(INPUT MATERIAL begins)
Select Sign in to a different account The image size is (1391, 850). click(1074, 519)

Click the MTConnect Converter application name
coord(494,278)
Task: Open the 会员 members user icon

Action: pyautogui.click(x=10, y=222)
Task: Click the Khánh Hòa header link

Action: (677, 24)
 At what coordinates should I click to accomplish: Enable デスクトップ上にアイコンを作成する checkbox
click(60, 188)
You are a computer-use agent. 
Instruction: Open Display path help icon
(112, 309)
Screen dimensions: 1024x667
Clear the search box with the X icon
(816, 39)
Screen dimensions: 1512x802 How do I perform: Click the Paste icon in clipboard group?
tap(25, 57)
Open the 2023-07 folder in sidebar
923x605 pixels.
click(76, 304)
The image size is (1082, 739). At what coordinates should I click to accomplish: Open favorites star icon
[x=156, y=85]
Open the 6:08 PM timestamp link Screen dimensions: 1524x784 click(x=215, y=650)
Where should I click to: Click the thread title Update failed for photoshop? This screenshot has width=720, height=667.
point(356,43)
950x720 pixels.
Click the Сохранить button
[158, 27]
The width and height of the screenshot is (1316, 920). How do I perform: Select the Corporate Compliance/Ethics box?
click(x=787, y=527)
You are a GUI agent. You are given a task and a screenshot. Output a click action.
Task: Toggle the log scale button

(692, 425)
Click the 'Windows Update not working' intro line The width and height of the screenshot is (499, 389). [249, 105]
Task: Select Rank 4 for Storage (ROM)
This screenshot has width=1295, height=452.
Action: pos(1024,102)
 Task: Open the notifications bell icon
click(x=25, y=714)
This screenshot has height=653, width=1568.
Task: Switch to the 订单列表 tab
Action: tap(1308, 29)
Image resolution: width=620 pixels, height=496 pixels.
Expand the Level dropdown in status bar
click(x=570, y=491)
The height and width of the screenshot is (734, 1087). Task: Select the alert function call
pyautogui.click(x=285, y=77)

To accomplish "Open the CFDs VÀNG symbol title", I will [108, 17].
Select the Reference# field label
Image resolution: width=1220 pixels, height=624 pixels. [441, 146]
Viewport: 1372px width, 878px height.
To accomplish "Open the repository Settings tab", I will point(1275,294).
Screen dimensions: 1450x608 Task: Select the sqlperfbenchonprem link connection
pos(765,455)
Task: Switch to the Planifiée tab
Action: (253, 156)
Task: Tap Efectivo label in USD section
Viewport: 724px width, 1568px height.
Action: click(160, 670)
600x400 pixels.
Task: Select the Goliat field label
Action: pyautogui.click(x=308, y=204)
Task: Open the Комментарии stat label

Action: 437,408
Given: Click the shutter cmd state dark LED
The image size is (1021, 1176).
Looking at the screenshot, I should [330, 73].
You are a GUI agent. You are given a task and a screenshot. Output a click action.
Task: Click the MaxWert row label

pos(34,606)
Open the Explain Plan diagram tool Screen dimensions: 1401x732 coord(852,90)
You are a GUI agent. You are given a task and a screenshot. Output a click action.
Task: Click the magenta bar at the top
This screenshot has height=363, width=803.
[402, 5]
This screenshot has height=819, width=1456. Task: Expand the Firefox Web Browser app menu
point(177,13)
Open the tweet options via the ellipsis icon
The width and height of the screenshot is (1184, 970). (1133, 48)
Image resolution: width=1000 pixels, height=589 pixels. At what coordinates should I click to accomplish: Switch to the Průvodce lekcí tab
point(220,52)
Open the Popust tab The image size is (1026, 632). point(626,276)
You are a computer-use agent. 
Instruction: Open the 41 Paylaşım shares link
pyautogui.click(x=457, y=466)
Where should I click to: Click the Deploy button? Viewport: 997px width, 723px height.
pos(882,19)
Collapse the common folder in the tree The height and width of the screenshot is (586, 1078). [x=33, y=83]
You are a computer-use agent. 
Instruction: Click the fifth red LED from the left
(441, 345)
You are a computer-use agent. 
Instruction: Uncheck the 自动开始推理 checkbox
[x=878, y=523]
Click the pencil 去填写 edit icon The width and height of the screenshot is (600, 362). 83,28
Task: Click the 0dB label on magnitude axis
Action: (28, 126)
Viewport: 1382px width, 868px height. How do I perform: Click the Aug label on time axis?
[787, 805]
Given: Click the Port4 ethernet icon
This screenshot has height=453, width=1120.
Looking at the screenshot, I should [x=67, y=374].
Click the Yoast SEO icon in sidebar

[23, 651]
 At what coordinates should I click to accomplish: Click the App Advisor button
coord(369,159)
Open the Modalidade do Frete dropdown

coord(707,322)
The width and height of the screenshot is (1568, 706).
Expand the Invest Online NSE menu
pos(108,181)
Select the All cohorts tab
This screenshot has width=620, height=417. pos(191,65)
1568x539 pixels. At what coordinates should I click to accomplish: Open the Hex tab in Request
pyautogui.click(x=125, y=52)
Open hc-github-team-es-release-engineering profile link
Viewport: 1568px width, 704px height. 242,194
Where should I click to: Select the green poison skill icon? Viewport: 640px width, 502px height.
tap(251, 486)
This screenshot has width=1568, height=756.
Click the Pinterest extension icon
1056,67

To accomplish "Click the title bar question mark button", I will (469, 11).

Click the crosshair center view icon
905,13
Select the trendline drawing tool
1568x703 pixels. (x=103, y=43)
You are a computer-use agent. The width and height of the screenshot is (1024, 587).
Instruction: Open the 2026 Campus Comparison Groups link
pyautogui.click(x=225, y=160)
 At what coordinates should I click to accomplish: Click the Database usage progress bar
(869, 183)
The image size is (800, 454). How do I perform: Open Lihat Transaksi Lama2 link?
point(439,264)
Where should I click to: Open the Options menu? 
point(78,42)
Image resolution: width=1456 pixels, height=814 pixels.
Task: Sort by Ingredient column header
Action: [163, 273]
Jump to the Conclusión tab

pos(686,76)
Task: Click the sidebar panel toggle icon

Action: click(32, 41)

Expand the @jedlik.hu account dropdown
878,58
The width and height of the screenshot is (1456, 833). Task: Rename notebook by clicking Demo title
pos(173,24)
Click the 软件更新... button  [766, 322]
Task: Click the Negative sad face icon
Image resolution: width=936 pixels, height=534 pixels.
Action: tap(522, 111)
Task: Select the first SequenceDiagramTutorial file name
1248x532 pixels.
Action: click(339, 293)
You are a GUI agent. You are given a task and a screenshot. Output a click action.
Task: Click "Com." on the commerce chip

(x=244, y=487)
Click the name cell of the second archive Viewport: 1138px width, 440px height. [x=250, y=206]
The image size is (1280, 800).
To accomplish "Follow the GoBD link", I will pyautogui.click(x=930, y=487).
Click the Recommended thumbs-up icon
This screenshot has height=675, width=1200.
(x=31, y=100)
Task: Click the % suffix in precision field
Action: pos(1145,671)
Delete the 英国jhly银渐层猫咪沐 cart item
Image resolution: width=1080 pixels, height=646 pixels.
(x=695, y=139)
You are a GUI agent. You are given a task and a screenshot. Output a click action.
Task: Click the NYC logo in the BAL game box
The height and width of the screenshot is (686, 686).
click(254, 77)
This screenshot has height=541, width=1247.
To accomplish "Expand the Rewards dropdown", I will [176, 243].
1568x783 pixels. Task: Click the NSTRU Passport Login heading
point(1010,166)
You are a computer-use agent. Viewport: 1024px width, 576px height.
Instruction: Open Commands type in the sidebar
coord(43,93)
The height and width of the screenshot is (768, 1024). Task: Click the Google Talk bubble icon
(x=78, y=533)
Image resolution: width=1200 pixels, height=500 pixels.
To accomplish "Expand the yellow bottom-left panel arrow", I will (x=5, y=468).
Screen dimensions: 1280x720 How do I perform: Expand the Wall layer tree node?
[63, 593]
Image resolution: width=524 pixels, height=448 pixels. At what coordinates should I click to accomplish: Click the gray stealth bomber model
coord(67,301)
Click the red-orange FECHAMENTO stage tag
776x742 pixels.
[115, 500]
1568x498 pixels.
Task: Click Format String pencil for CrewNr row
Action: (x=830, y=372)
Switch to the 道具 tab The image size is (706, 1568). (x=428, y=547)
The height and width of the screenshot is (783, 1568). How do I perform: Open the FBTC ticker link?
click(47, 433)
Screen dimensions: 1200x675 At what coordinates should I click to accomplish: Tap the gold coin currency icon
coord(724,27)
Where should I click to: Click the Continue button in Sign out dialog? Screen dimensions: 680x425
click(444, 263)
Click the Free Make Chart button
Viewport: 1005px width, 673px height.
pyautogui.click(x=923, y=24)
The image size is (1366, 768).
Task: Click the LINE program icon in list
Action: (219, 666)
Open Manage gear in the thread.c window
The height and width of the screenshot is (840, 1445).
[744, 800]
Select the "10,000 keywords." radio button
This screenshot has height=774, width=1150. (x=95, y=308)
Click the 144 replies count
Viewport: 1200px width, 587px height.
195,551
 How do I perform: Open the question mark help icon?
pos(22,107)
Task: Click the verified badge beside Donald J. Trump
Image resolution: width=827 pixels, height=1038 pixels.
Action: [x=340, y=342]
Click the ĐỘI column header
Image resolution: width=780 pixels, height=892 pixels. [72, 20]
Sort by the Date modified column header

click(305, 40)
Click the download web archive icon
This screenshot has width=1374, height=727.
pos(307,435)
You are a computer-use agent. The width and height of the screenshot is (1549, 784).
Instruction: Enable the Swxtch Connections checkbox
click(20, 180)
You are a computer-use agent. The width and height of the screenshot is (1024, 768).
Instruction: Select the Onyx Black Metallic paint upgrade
(INPUT MATERIAL ends)
WHAT IS EXPECTED: Look above for the line with "usage progress bar" and the line with "Click the Recommended thumbs-up icon"; transcribe both and all lines in between, exactly, and nothing else.

RESPONSE TO THE EXERCISE:
 At what coordinates should I click to accomplish: Click the Database usage progress bar
(869, 183)
The image size is (800, 454). How do I perform: Open Lihat Transaksi Lama2 link?
point(439,264)
Where should I click to: Open the Options menu? 
point(78,42)
Image resolution: width=1456 pixels, height=814 pixels.
Task: Sort by Ingredient column header
Action: [163, 273]
Jump to the Conclusión tab

pos(686,76)
Task: Click the sidebar panel toggle icon

Action: click(32, 41)

Expand the @jedlik.hu account dropdown
878,58
The width and height of the screenshot is (1456, 833). Task: Rename notebook by clicking Demo title
pos(173,24)
Click the 软件更新... button  [766, 322]
Task: Click the Negative sad face icon
Image resolution: width=936 pixels, height=534 pixels.
Action: tap(522, 111)
Task: Select the first SequenceDiagramTutorial file name
1248x532 pixels.
Action: click(339, 293)
You are a GUI agent. You are given a task and a screenshot. Output a click action.
Task: Click "Com." on the commerce chip

(x=244, y=487)
Click the name cell of the second archive Viewport: 1138px width, 440px height. [x=250, y=206]
The image size is (1280, 800).
To accomplish "Follow the GoBD link", I will pyautogui.click(x=930, y=487).
Click the Recommended thumbs-up icon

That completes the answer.